Un anno dopo la sensazionale riemersione della casa pompeiana (tra l’altro ubicata vicino a una delle abitazioni più ricche, quella di Marco Lucio Frontone), un’altra riscoperta è stata portata alla luce dagli archeologi del Parco archeologico: uno scrigno di metallo e legno ricolmo di tesori. Che genere di tesori? Non i tradizionali ori indossati e custoditi dalle donne benestanti, dalle ricche padroni delle case pompeiane, ma oggettini femminili pregni di mistero. Amuleti, portafortuna, gemme, pietre di ogni tipo (dalle ametiste, alle ambre, ai cristalli). Ma anche falli, piccole campane, bamboline, teschi. Probabilmente oggetti che dovevano allontanare la malasorte e attirare la fortuna, come specifica il direttore del sito archeologico Massimo Osanna.

Morbide ambre, lucidi cristalli, ametiste. Ma anche bottoni in osso, delicate fayence, scarabei dell’oriente.
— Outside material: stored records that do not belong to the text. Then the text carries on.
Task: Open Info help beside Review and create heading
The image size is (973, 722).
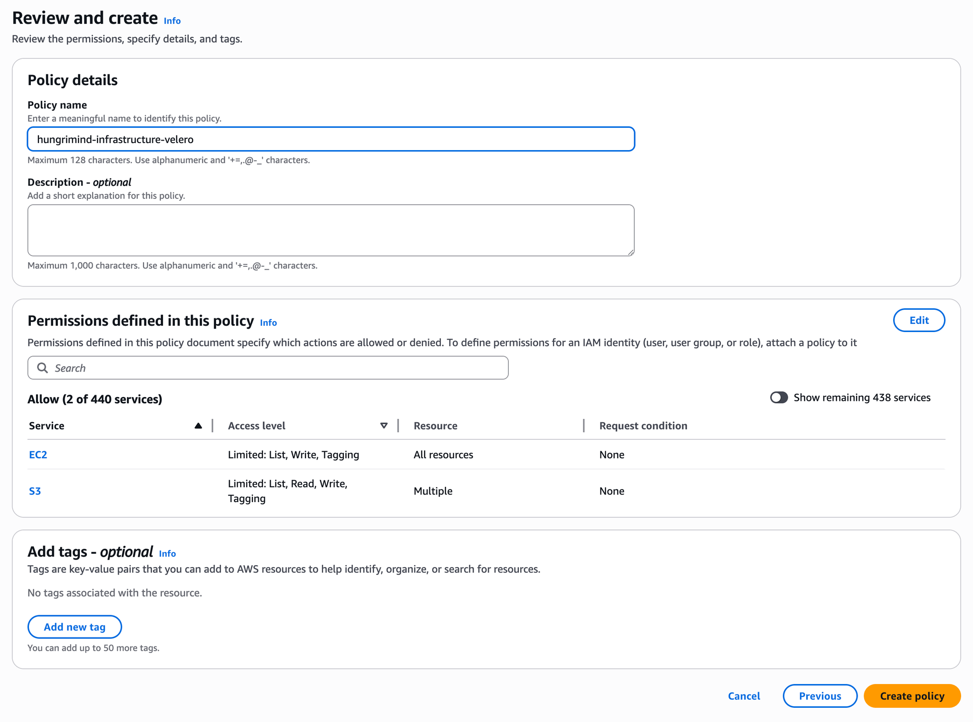Action: coord(172,21)
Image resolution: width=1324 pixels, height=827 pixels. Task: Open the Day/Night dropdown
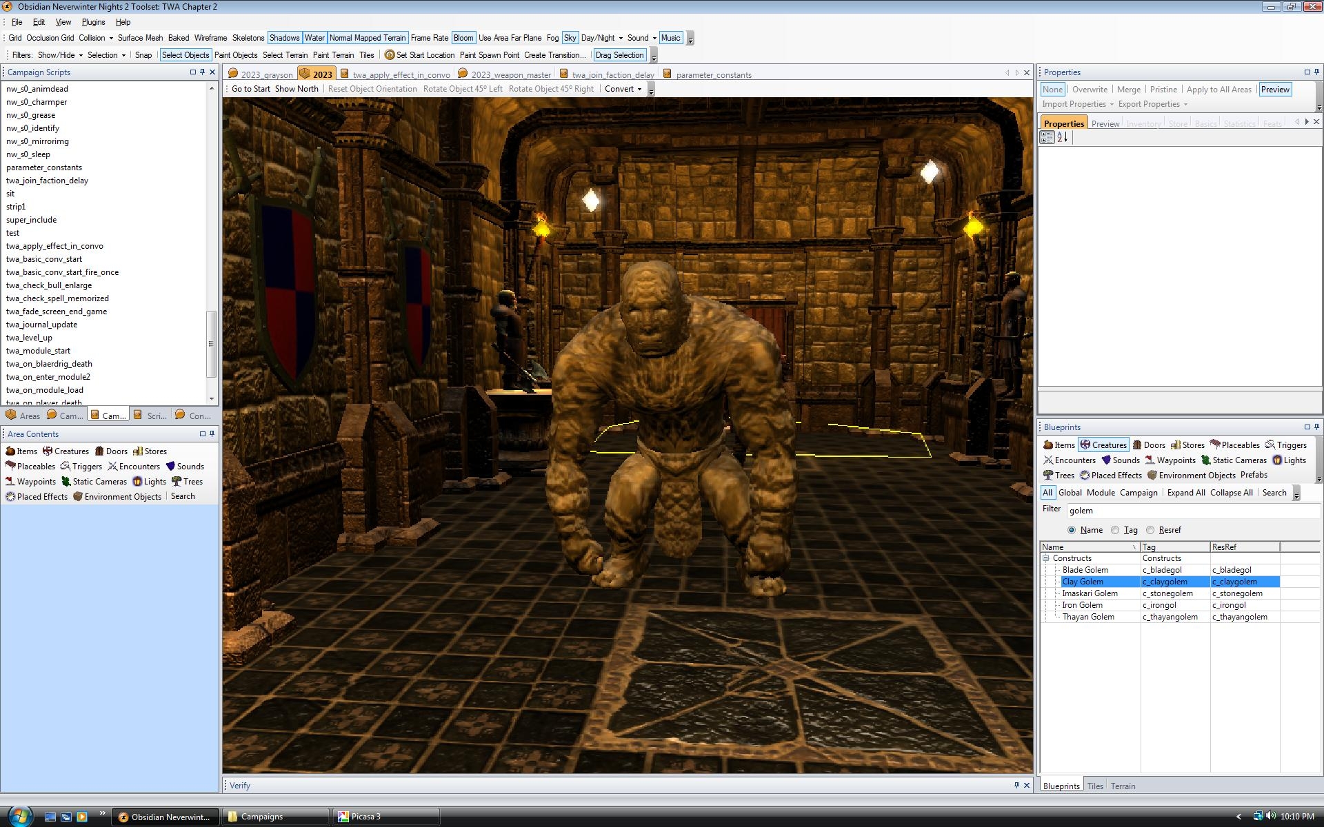tap(602, 38)
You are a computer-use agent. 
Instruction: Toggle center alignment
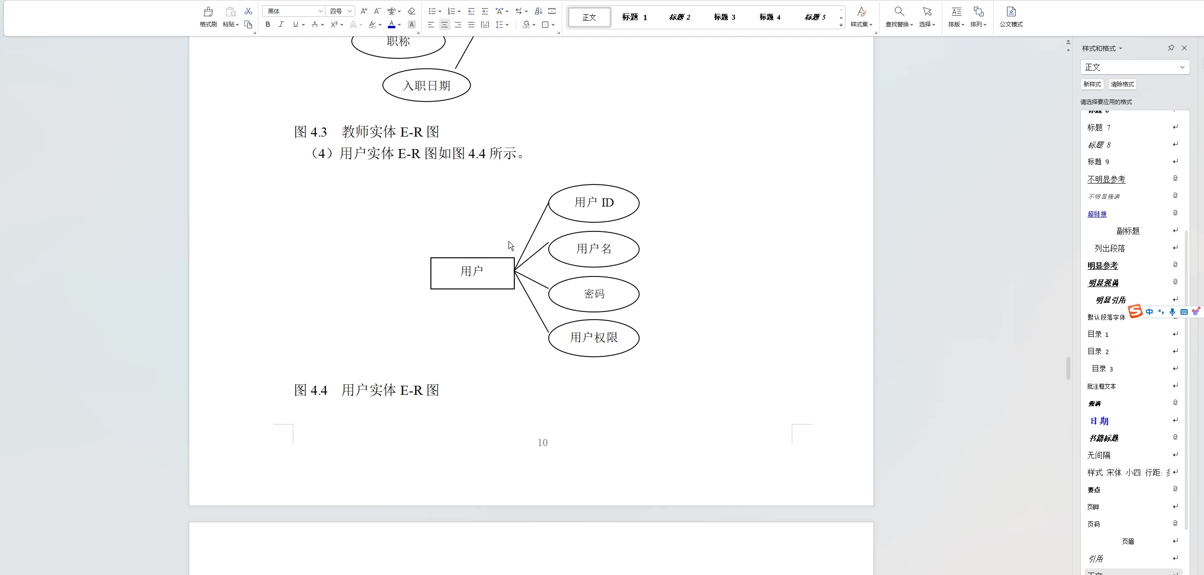tap(444, 24)
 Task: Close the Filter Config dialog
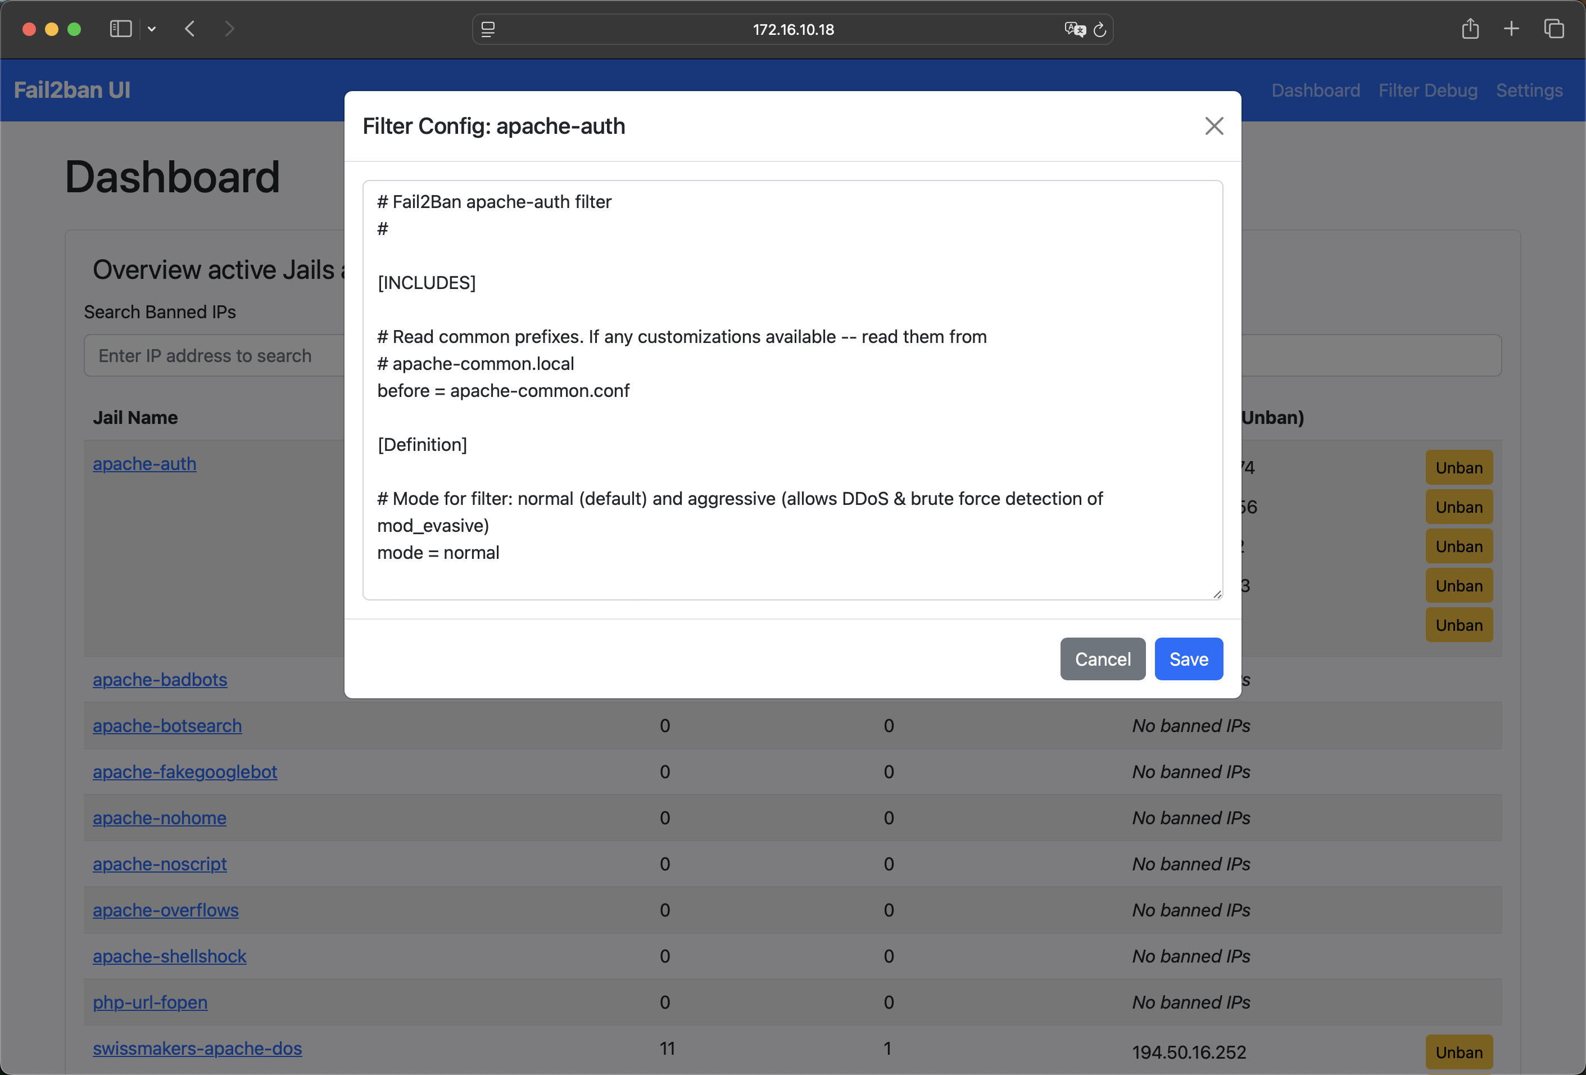click(x=1214, y=126)
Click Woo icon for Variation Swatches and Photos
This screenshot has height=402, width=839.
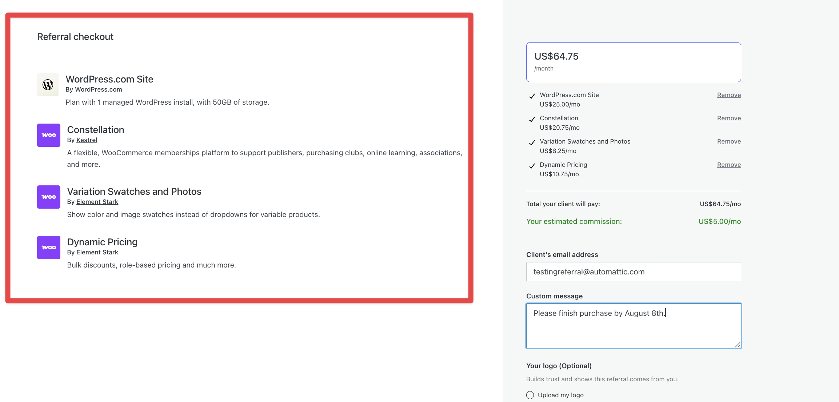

A Pompei, come riportato da un’esclusiva dell’ANSA, nella Regio V, la Casa del Giardino restituisce un nuovo strabiliante tesoro: i resti di uno scrigno in legno e metallo colmo di gemme e di amuleti, dalle bamboline alle campanelle, e poi falli, pugni chiusi, persino un piccolo teschio. «Decine di portafortuna accanto ad altri oggetti ai quali si attribuiva il potere di scacciare la malasorte», anticipa all’ANSA il direttore del Parco Massimo Osanna.

Un altro fondamentale indizio su cui ci si basa per escludere il fatto che il tesoro appartenesse a una ricca padrona di casa è il fatto che lo scrigno sia stato rinvenuto in un ambiente di servizio e non nella camera da letto matronale. Niente ori, e un’ubicazione non canonica per oggetti femminili: tutto porta a pensare a tale stupefacente ritrovamento come a una sorta di tesoro di una strega. Le meraviglie che la città sepolta di Pompei ha custodito per secoli e riesumate solo nel 2019, sono state già ribattezzate ‘tesoro della fattucchiera’.